Question

An object is gently placed on a long converges belt moving with $11m{s}^{-1}$. If the coefficient of friction is $0.4$, then the block will slide in the belt up to a distance of

• A. $10.21m$
• B. $15.125m$
• C. $20.3m$
• D. $25.6m$

Answer 1

The correct option is B

$15.125m$

Step1: Given data.

Initial velocity, $u=11m{s}^{-1}$

Coefficient of friction, $\mu =0.4$

Step2: Find the distance covered by the block.

Formula used:

$v^2-u^2=2as$

Where $v$ is final velocity, $u$ is initial velocity, $a$ is acceleration, $s$ is distance.

$f_r=\mu mg$

Where $f_r$ is the frictional force, $m$ is the mass of the block, $g$ is the acceleration due to gravity.

Since,

We know that, retardation due to friction.

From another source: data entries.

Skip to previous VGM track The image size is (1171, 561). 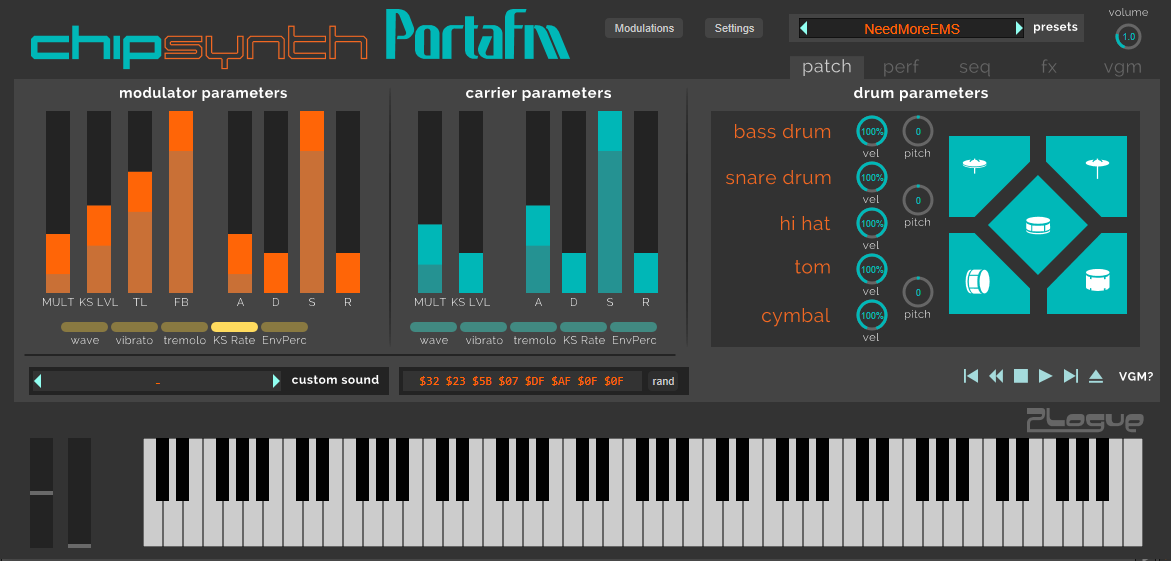pyautogui.click(x=970, y=376)
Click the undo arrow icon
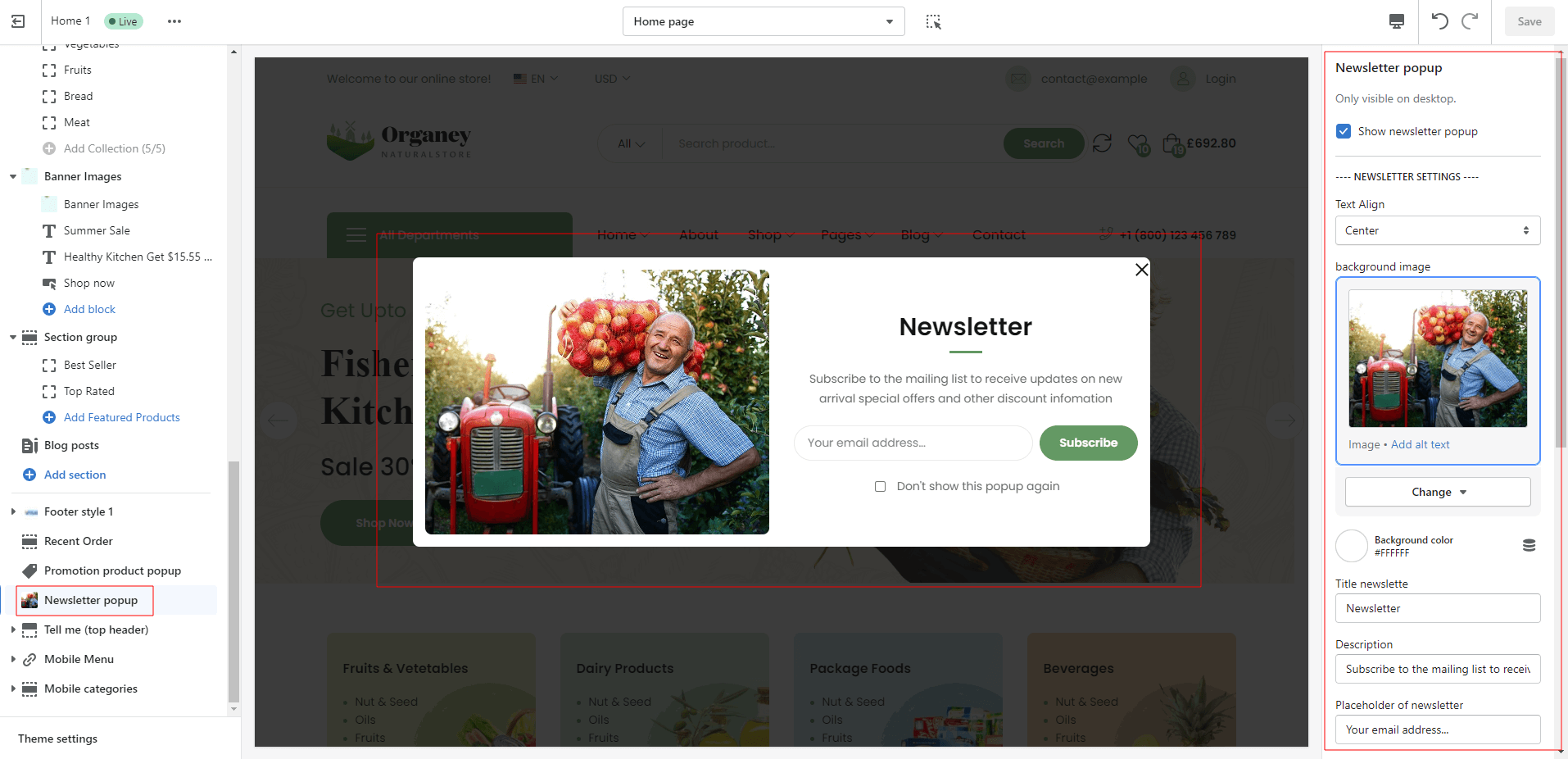 [1439, 21]
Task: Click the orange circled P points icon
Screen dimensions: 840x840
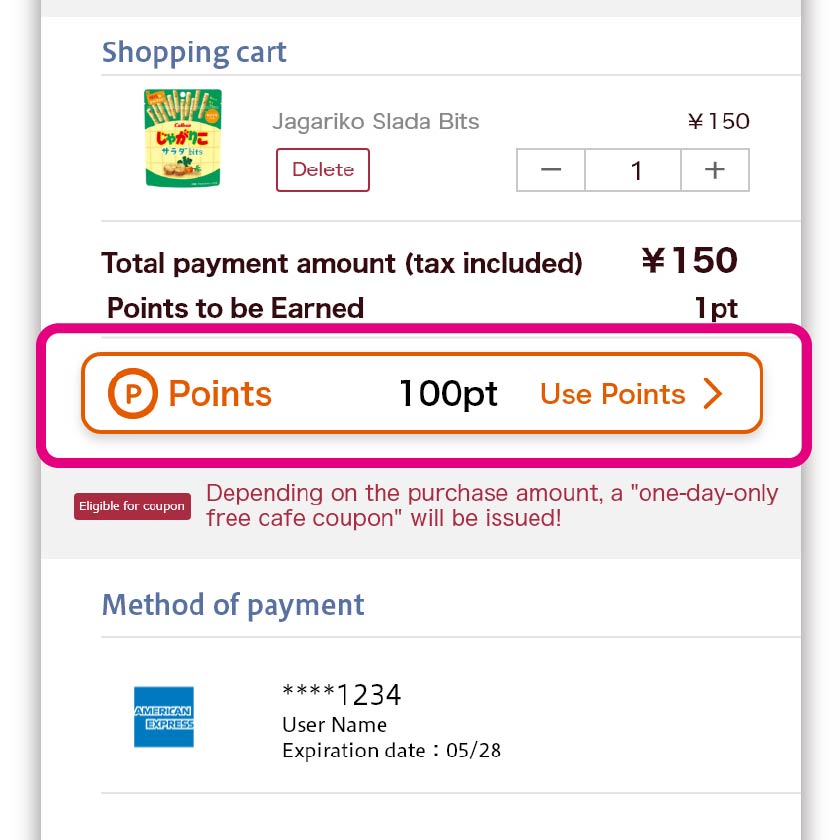Action: tap(133, 394)
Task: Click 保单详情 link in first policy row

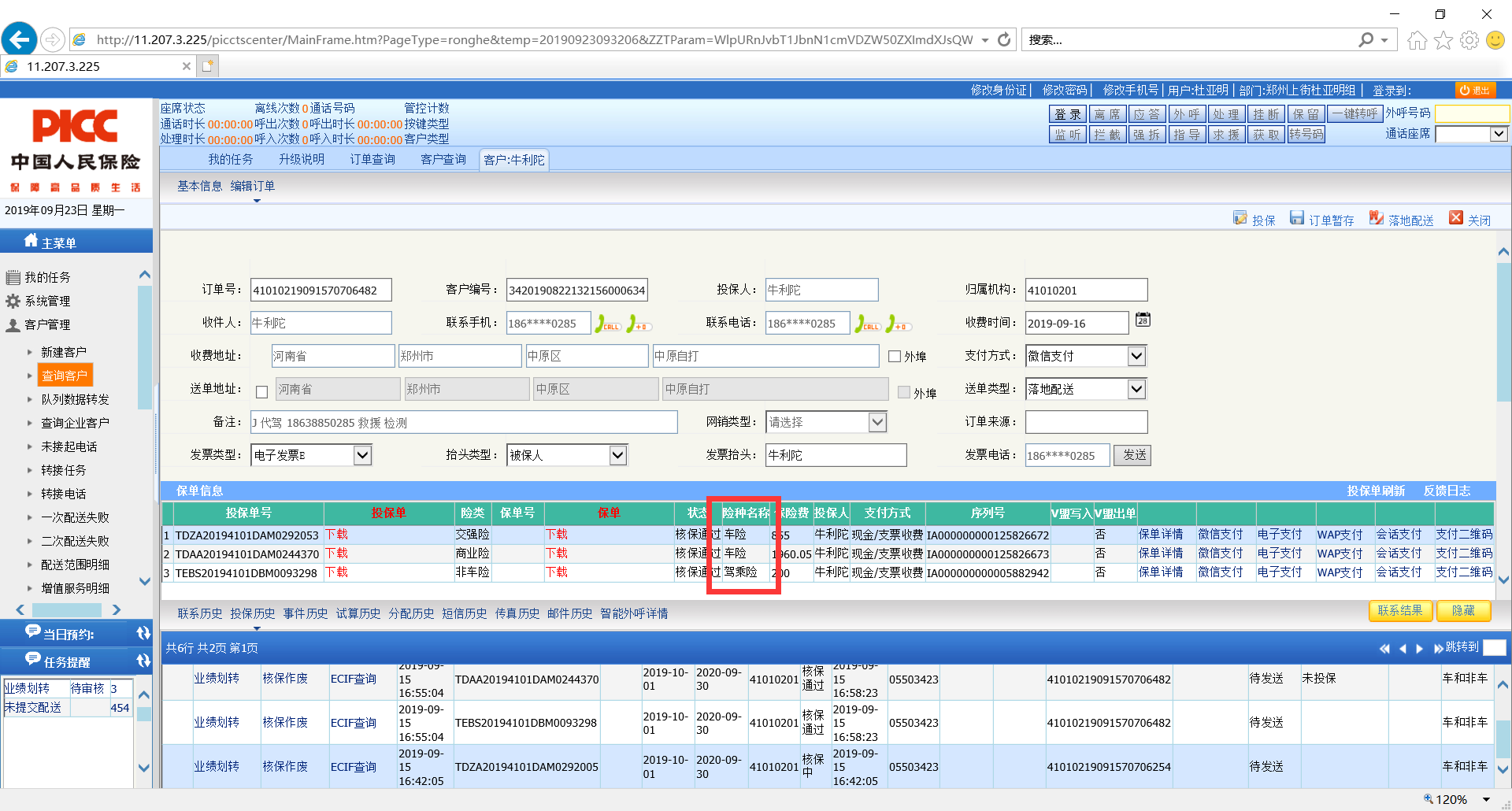Action: (1160, 535)
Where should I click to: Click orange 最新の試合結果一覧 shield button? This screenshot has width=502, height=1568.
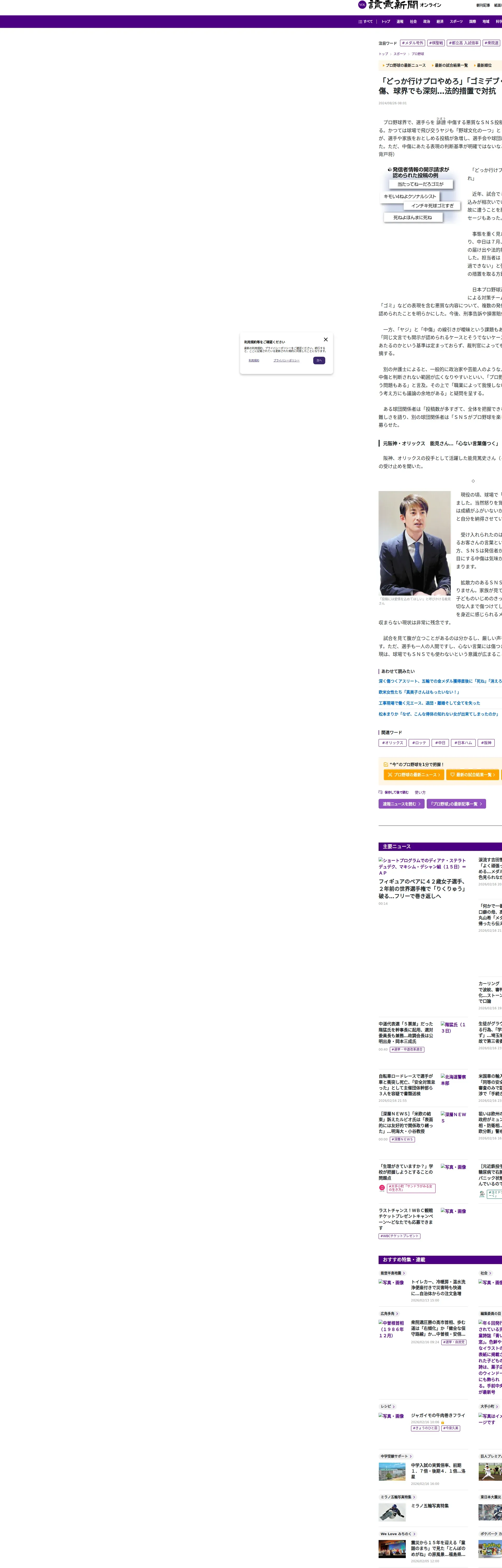(x=472, y=775)
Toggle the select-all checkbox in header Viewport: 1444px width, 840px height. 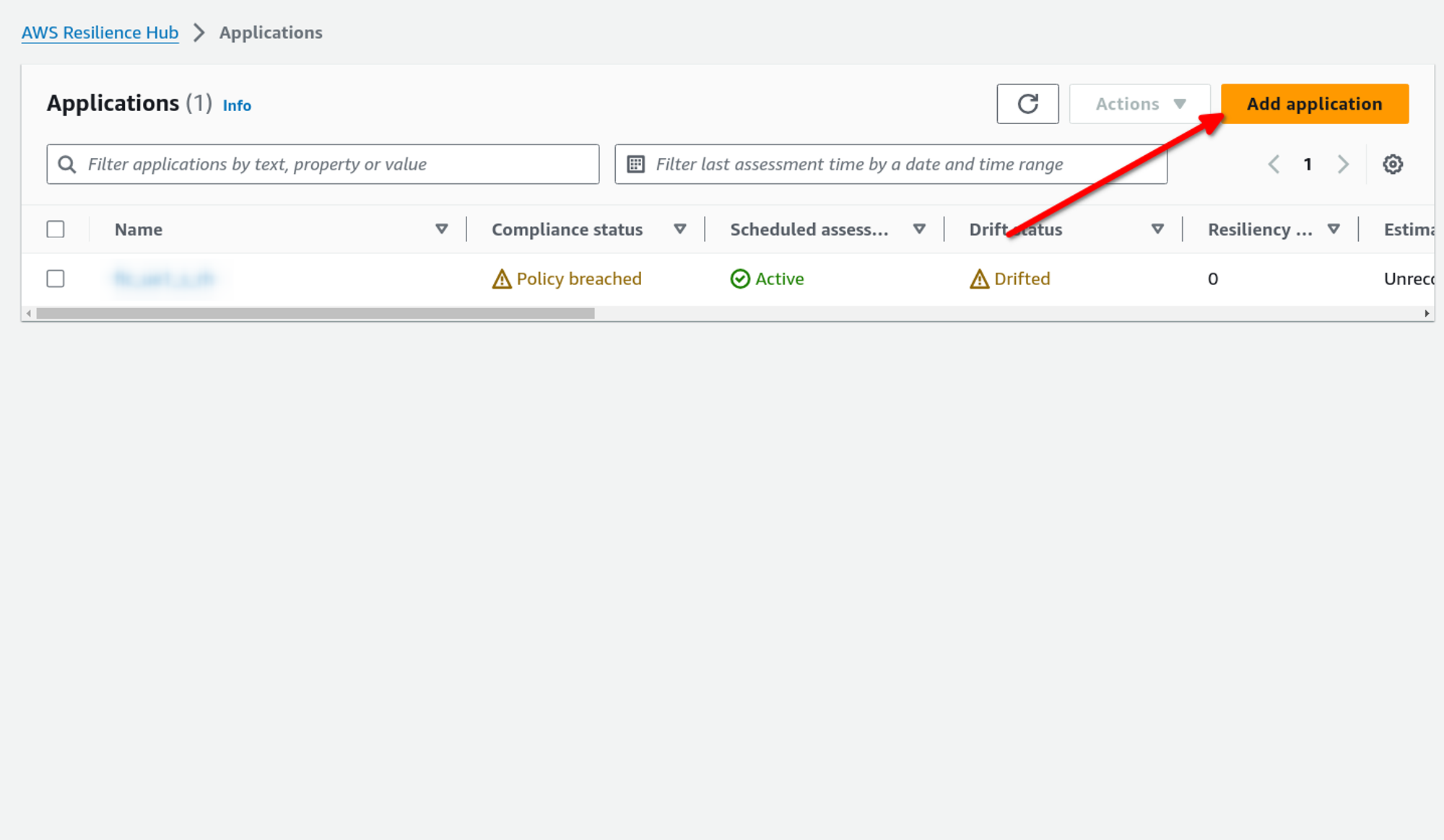(x=56, y=229)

$\Rightarrow$$a=\mu g$ $\left[\because f_r=m\alpha \right]$

$\Rightarrow$$a=0.4\times 9.8$ $\left[\because g=9.8\raisebox{1ex}{$m$}\!\left/ \!\raisebox{-1ex}{$s^2$}\right.\right]$

$\Rightarrow$$a=3.92m{s}^{-2}$ …..$\left(i\right)$

Since this is retardation therefore there will be a negative sign.

$a=-3.92m{s}^{-2}$

Now,

$v^2-u^2=2as$

$\Rightarrow$$0^2-{11}^2=2\times \left(-3.92\right)\times s$

$\Rightarrow$ $s=\raisebox{1ex}{$-121$}\!\left/ \!\raisebox{-1ex}{$-8$}\right.$

$\Rightarrow$ $s=15.433m\approx 15.125m$

Hence, option B is correct.